■ **Brief**
Your answer must hold only the lines below from the line containing "The width and height of the screenshot is (1456, 819)." through the line containing "Task: Open the columns grid dropdown", each reproduced exactly.

____________________

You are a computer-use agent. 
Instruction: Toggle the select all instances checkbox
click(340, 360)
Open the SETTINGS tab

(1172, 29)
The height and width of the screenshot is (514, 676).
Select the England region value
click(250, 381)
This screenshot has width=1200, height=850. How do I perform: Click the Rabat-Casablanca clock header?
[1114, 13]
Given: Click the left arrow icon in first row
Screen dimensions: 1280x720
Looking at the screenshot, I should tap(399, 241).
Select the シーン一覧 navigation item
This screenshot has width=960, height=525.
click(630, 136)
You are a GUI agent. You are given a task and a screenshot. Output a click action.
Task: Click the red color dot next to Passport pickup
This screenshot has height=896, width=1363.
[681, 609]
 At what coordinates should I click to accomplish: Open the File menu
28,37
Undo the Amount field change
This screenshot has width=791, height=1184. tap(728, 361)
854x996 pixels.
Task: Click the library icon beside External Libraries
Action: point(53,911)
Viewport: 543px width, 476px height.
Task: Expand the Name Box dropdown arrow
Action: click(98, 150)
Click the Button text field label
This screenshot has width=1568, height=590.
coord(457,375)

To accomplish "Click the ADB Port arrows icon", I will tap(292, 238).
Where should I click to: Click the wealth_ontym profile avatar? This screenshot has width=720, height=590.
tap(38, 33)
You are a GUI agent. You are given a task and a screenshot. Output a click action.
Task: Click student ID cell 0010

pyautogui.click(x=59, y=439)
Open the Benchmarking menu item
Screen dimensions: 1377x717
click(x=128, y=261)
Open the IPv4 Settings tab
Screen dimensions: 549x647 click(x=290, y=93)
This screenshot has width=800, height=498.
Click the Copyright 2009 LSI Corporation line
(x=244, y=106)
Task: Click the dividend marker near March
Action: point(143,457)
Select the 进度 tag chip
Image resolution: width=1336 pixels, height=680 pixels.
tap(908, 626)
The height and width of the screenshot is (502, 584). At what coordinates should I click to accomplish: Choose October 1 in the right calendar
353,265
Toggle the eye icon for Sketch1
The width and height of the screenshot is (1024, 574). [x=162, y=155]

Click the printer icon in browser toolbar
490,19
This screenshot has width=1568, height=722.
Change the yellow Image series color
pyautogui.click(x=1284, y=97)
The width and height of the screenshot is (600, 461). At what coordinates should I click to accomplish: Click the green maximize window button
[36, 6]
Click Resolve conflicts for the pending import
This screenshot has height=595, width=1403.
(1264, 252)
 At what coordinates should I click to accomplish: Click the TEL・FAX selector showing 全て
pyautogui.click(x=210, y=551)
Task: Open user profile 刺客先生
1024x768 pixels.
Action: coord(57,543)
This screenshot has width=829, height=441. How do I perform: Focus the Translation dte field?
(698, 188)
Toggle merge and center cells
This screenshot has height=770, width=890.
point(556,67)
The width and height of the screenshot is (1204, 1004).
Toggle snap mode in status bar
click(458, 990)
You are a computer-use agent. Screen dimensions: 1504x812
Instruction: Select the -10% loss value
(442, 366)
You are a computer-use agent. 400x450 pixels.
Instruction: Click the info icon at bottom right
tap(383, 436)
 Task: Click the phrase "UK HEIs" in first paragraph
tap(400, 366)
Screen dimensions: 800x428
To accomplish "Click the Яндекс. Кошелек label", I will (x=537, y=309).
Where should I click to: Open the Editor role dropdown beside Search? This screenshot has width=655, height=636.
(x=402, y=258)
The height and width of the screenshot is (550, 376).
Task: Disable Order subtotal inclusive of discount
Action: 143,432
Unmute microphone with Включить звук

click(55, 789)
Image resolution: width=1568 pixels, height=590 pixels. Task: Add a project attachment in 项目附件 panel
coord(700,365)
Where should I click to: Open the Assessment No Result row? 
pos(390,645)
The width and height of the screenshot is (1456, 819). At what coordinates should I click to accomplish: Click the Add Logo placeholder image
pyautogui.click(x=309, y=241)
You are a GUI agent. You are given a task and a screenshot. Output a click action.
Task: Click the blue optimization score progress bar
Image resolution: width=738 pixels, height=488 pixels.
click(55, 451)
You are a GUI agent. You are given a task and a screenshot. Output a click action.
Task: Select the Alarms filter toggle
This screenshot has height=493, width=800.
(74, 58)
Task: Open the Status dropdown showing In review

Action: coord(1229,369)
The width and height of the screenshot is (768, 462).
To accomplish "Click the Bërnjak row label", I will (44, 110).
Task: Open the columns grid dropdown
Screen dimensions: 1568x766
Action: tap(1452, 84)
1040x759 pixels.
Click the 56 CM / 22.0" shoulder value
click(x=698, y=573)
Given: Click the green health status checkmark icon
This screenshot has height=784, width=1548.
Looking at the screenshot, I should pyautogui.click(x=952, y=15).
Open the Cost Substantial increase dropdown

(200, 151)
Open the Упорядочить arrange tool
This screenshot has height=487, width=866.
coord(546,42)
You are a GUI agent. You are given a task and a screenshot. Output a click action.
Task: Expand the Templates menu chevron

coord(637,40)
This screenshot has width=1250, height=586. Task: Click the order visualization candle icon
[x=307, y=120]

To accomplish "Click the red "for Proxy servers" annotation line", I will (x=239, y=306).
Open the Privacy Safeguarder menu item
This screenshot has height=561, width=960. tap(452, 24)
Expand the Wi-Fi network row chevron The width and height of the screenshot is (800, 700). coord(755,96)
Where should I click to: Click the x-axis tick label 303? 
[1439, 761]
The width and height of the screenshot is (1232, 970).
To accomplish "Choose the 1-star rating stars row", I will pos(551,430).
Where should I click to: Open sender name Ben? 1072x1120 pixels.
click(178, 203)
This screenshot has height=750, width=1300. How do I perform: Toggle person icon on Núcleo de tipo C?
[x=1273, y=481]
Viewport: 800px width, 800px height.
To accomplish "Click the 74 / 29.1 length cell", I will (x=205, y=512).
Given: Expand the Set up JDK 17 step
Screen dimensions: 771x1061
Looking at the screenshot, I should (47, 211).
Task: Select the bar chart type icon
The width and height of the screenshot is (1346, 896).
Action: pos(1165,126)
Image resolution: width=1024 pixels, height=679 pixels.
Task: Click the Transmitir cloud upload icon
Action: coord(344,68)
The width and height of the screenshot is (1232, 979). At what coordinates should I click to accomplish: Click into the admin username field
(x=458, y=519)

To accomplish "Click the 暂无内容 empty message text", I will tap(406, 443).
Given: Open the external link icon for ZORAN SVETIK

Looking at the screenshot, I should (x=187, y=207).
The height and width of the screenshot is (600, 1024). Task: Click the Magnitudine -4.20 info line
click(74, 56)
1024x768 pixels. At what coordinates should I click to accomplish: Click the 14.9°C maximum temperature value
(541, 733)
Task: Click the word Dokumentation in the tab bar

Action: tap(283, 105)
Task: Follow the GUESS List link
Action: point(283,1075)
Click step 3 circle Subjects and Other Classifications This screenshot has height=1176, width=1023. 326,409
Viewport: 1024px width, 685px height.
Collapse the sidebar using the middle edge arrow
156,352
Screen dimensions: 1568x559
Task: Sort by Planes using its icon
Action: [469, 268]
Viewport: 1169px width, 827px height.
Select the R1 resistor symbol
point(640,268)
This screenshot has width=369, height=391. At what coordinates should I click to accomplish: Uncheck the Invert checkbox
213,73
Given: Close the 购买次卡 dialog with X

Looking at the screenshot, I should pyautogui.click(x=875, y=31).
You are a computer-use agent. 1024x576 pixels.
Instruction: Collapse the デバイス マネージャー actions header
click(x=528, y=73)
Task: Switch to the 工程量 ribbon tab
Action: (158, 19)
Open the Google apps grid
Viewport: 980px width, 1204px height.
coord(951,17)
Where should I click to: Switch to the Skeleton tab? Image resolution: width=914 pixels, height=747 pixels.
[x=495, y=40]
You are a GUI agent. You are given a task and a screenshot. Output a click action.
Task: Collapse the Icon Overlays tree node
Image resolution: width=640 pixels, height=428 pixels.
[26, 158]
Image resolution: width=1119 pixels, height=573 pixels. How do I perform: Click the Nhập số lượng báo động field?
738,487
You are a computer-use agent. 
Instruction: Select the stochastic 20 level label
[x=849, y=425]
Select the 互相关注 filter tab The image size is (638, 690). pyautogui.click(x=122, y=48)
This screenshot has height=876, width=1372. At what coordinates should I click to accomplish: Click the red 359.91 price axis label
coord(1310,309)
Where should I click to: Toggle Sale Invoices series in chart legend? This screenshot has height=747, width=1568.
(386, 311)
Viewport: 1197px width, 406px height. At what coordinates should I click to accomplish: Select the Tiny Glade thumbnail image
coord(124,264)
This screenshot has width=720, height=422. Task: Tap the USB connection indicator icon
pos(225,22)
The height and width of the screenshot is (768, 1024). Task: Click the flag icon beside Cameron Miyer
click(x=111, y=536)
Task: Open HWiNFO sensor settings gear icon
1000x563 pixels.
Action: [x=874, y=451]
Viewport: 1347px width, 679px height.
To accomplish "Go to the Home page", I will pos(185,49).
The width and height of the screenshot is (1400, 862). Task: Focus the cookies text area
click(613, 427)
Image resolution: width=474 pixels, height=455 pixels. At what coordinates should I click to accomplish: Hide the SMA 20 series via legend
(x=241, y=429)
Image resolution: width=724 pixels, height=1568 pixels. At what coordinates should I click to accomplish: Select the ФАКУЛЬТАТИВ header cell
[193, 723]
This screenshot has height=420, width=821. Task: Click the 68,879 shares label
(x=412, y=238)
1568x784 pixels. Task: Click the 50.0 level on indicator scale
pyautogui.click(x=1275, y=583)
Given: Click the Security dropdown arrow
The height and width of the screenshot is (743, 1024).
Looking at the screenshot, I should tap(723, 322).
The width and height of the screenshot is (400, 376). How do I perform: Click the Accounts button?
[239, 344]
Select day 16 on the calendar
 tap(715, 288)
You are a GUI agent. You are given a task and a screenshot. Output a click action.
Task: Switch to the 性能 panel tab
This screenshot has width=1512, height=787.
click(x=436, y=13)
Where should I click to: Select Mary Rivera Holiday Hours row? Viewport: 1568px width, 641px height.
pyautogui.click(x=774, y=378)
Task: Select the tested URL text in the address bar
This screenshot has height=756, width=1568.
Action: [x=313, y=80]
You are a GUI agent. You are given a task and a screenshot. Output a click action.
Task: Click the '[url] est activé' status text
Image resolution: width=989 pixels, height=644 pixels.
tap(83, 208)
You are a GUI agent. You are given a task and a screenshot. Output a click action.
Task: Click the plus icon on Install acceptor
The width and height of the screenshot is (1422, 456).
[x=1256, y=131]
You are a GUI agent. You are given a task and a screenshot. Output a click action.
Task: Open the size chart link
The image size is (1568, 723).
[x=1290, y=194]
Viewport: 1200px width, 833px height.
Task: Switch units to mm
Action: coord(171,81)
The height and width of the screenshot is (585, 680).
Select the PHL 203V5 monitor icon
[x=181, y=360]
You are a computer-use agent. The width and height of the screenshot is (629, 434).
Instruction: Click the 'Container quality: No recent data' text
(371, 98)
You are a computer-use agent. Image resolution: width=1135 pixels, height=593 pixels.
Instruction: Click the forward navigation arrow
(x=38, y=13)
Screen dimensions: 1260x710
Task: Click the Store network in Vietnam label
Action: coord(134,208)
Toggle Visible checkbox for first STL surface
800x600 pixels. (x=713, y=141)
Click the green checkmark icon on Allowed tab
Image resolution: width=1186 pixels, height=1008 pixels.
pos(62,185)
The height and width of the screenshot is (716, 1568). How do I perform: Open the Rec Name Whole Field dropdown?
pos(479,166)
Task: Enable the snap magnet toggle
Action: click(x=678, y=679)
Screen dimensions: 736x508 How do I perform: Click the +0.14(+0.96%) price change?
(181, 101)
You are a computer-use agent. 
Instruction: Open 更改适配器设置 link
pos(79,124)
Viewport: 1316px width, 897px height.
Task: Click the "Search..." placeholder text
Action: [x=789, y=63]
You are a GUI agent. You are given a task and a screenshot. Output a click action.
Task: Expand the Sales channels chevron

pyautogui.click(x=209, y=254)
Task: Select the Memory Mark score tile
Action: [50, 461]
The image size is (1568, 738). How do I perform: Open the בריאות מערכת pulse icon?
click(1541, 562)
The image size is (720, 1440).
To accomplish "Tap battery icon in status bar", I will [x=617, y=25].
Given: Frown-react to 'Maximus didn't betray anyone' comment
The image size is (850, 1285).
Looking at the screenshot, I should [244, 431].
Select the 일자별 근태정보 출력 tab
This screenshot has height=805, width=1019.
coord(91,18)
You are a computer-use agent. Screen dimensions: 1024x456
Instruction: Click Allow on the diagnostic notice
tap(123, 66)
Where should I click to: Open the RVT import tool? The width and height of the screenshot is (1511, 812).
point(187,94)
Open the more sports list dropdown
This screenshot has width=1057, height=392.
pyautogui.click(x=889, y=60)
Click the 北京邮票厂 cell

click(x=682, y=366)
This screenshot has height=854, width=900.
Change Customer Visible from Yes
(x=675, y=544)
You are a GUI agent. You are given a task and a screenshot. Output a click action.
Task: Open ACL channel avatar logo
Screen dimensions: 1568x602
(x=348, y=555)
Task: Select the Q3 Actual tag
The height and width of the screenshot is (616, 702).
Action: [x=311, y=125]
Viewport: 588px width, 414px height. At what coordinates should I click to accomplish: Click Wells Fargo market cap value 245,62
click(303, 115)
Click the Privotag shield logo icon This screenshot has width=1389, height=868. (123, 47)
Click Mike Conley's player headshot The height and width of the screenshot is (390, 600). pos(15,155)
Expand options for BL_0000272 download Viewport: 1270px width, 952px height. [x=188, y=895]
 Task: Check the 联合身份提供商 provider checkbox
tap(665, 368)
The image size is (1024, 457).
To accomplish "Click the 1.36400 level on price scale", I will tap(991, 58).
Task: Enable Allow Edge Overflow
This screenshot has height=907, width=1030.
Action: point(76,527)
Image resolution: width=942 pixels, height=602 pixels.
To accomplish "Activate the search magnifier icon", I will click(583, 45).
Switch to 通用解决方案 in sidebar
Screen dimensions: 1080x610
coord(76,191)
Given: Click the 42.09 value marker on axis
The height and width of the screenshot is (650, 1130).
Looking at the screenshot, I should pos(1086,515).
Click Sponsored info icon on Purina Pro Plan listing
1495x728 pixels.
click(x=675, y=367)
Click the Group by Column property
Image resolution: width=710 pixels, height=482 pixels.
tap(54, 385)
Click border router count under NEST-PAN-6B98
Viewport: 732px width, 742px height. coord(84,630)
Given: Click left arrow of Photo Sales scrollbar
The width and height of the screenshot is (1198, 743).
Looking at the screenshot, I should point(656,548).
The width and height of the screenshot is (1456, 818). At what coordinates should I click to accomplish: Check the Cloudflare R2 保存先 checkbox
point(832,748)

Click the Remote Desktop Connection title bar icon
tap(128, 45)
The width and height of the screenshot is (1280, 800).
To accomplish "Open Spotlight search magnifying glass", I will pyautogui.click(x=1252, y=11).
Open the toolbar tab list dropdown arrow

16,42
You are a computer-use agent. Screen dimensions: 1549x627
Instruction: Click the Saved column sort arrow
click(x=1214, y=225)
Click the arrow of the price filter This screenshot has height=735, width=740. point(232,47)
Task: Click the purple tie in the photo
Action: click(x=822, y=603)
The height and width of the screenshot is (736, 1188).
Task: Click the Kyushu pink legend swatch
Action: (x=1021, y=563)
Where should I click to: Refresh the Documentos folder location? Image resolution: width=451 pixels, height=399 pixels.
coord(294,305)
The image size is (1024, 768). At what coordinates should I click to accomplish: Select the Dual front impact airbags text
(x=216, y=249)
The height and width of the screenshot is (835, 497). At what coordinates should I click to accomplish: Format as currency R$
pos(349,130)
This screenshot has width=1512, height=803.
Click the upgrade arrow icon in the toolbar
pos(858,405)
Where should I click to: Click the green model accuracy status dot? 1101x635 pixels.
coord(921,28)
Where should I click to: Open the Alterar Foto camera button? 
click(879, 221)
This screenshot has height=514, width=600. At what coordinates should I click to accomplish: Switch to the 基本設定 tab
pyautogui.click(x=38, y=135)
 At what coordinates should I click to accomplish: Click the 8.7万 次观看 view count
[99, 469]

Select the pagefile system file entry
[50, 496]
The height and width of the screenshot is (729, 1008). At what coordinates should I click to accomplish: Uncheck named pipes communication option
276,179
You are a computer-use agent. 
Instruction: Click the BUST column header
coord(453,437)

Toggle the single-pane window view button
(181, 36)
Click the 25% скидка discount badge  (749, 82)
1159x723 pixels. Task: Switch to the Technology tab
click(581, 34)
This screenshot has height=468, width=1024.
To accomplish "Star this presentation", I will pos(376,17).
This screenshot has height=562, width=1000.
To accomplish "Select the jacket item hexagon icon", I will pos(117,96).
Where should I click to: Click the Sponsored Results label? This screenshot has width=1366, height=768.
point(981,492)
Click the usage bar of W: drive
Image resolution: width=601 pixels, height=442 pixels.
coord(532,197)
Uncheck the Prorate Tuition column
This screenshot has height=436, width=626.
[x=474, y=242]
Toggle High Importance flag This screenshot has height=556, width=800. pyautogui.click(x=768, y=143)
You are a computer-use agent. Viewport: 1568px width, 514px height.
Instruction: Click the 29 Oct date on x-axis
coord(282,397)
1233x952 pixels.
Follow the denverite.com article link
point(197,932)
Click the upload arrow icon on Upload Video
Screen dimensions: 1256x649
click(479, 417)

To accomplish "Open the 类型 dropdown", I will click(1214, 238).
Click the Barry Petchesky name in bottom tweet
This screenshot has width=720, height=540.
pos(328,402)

____________________

■ **Final answer**
The width and height of the screenshot is (1456, 819). At what coordinates should I click to accomplish: Click the Add Logo placeholder image
pyautogui.click(x=309, y=241)
You are a GUI agent. You are given a task and a screenshot. Output a click action.
Task: Click the blue optimization score progress bar
Image resolution: width=738 pixels, height=488 pixels.
click(55, 451)
You are a GUI agent. You are given a task and a screenshot. Output a click action.
Task: Select the Alarms filter toggle
This screenshot has height=493, width=800.
(74, 58)
Task: Open the Status dropdown showing In review

Action: coord(1229,369)
The width and height of the screenshot is (768, 462).
To accomplish "Click the Bërnjak row label", I will (44, 110).
Task: Open the columns grid dropdown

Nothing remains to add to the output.